EXERCISE OBJECTIVE: Track down every line below that holds "Given" and copy it.
*** TASK INPUTS
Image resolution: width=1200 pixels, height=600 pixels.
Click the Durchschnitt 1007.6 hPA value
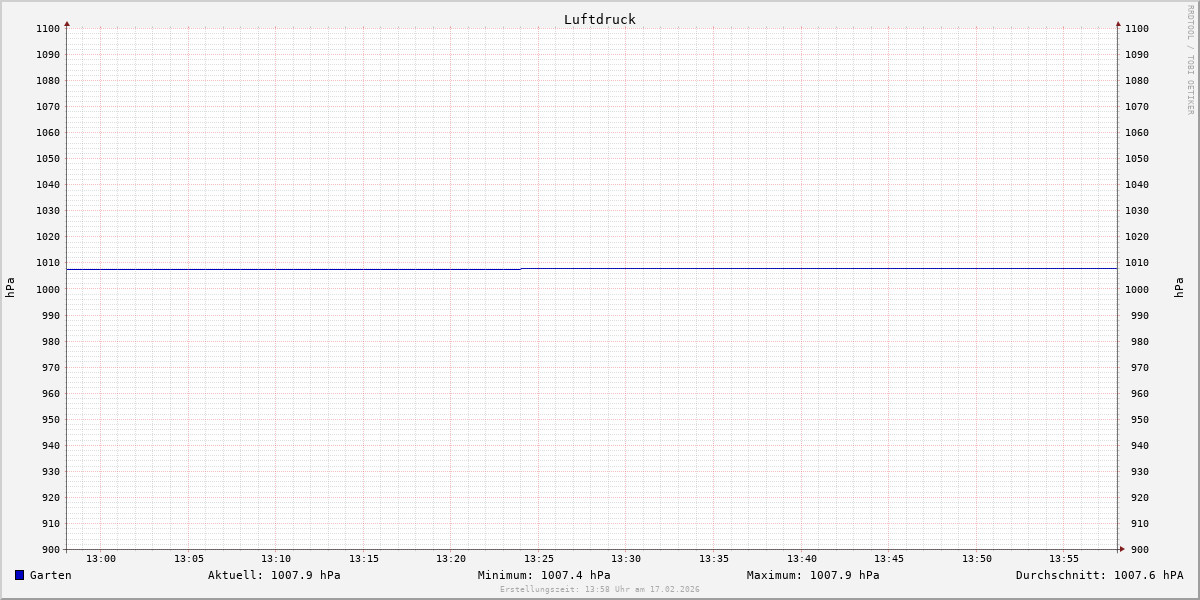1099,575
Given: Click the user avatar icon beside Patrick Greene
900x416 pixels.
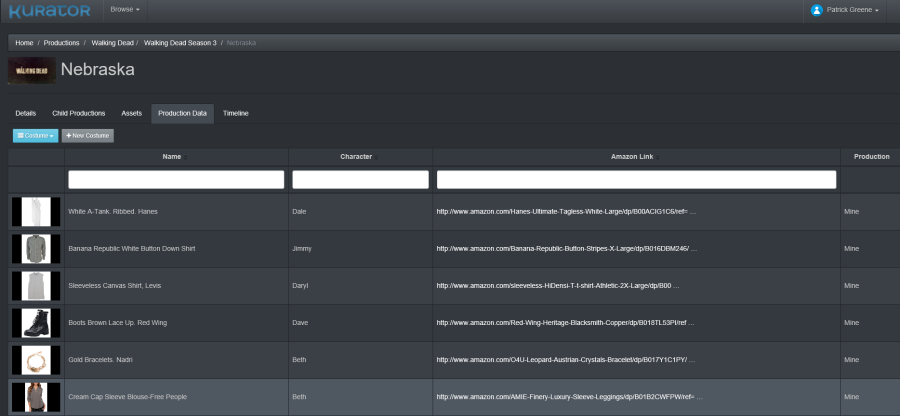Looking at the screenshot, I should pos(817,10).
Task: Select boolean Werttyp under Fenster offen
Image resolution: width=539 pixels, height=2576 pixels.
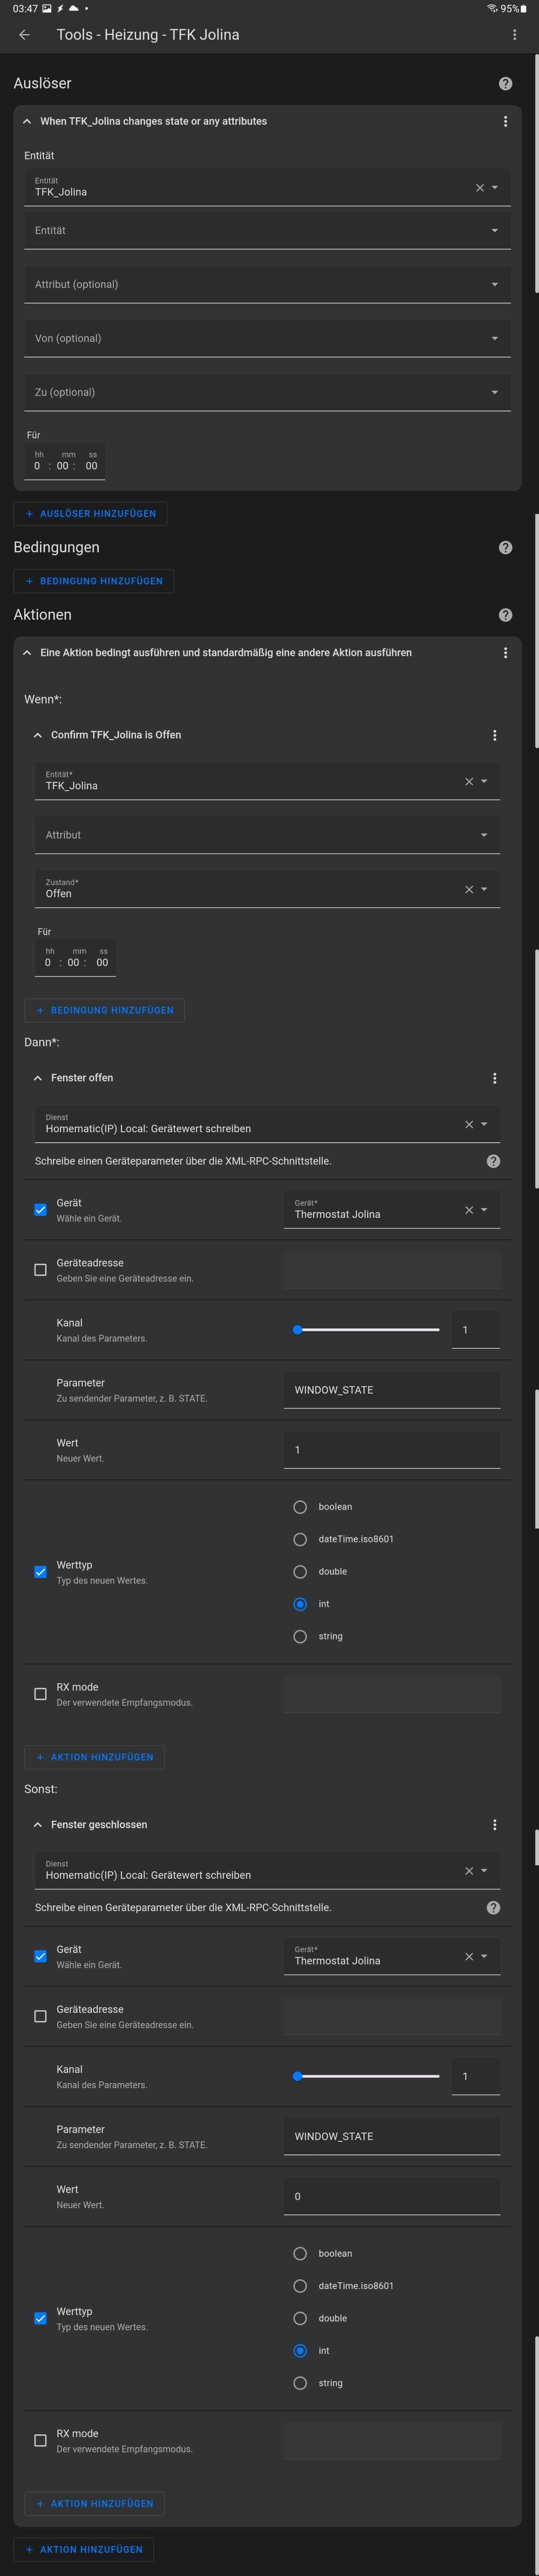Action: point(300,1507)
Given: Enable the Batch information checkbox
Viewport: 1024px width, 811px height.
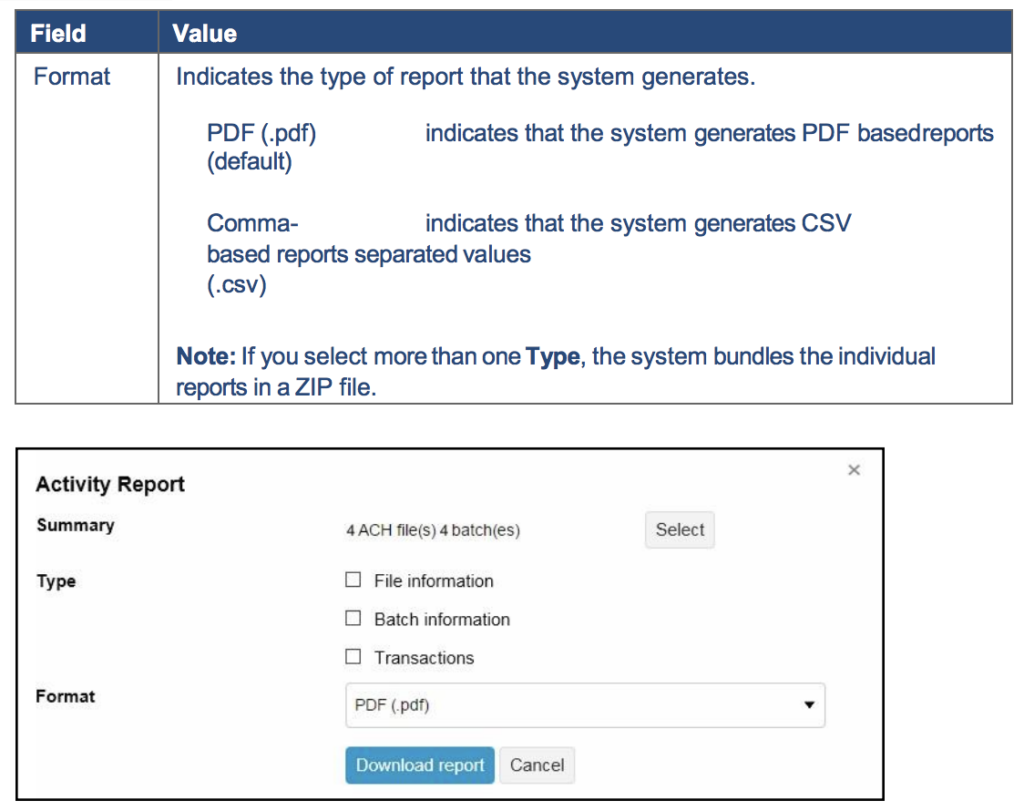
******
RESULT FOR THIS EXERCISE:
Given: Click the user avatar icon beside Patrick Greene
Given: Enable the Batch information checkbox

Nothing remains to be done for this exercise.